In this workshop, We will demo how to use survival
to identify if PRDM11 gene expression is a prognosis factor of DLBC.
In [1]:
rm(list=ls())
set.seed(13)
In [2]:
ptm <- proc.time()
In [3]:
##-- Those packages were pre-installed in the AWS machine
pkg.list <- c('ggplot2', 'RColorBrewer', 'reshape', 'broom',
'gplots', 'survival', 'NMF', 'IRdisplay')
for(pkg in pkg.list) {
print(pkg)
suppressMessages(library(pkg, character.only = TRUE))
}
In [4]:
separator <- '========================================'
##-- Parameters
cancer <- 'OV'
gene.top.count <- 150
##-- Set up working directory
work.dir <- '.'
setwd(work.dir)
##-- Input/Output directories
in.dir <- 'ipynb_data/input'
out.dir <- 'ipynb_data/output/tcga_ov'
##-- Input/Output files
expr.file <- paste0('TCGA_', cancer, '.mirna_expression.tsv')

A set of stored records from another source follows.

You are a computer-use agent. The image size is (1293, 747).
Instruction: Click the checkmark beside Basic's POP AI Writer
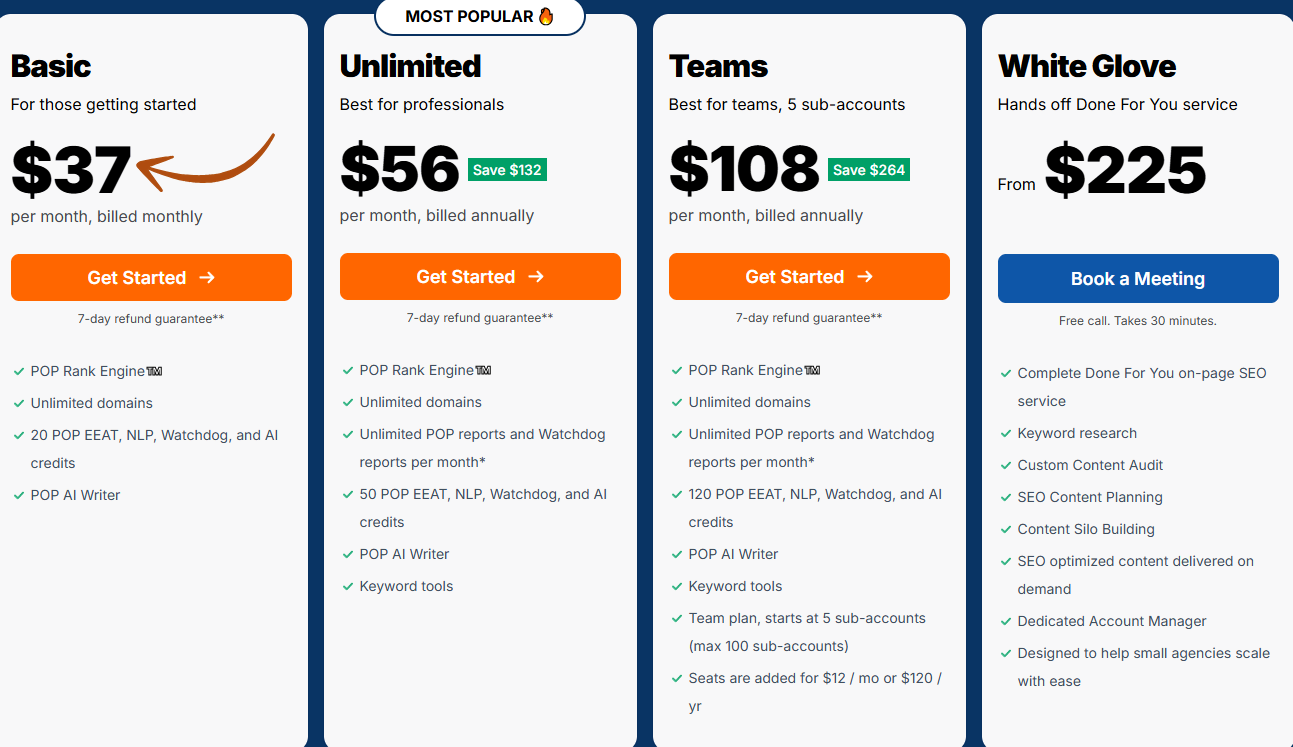pyautogui.click(x=19, y=496)
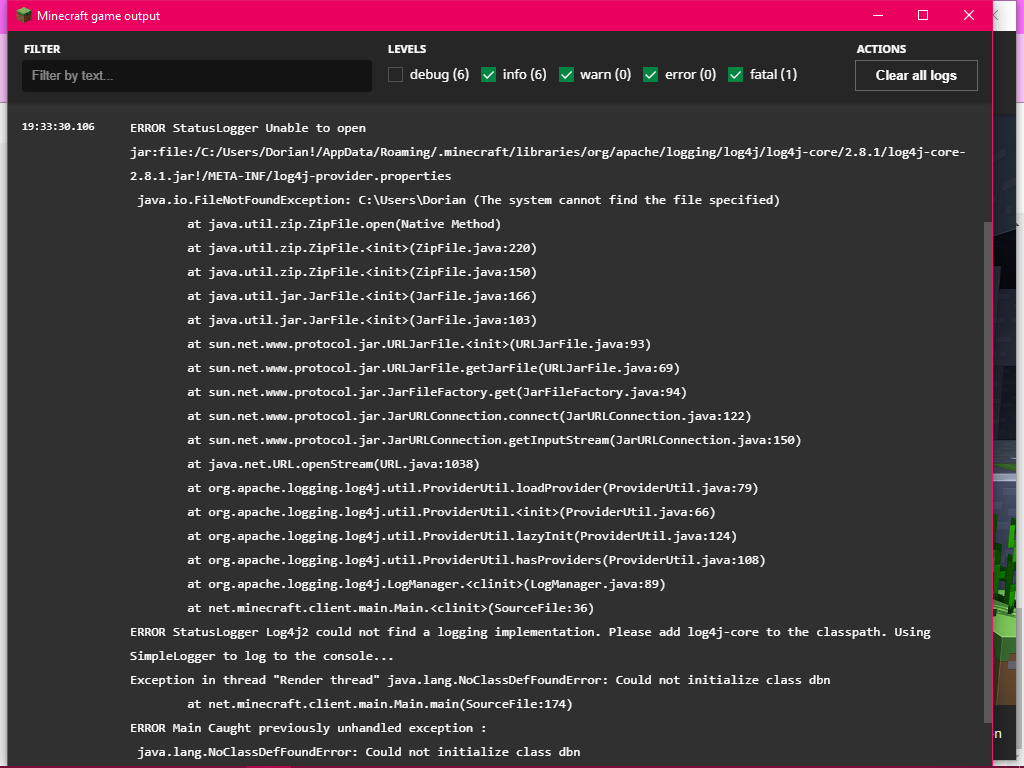Toggle the warn (0) level checkbox
This screenshot has width=1024, height=768.
point(567,75)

clinical.file <- paste0('TCGA_', cancer, '.clinical.tsv')
In [5]:
print(paste0('Cancer = ', cancer))
print(paste0('Expression file = ', expr.file))
print(paste0('Clinical file = ', clinical.file))
In [6]:
##-- Read files
expr <- read.delim(paste0(in.dir,'/',expr.file),
header = TRUE, stringsAsFactors = FALSE)
clinical <- read.delim(paste0(in.dir,'/',clinical.file),
header = TRUE, stringsAsFactors = FALSE)
clinical <- na.omit(clinical)
print(paste0('Patients with complete clinical = ', nrow(clinical)-1))
print(paste0('Patients with gene expression = ', ncol(expr)-1))
print(paste0('Overlap = ', length(intersect(clinical$sample,
colnames(expr)))))
print(separator)
print('Show the first three rows of clinical file:')
print(clinical[1:3,])
print(separator)
print('Show the first three rows and left five columns of expression file:')
print(expr[1:3,1:5])
In [7]:
##-- Preprocess row.names(clinical) = clinical[,1]
row.names(expr) <- expr[,1]
expr <- as.matrix(expr[,-1])
##-- median-centered normalization by gene (for NMF clustering only!)
expr.centered <- t(apply(expr,1,function(x){x-median(x)}))
##-- calculate variance: MAD
expr.var <- data.frame(mad = apply(expr.centered,1,mad))
##-- sort gene by MAD values (higher to lower)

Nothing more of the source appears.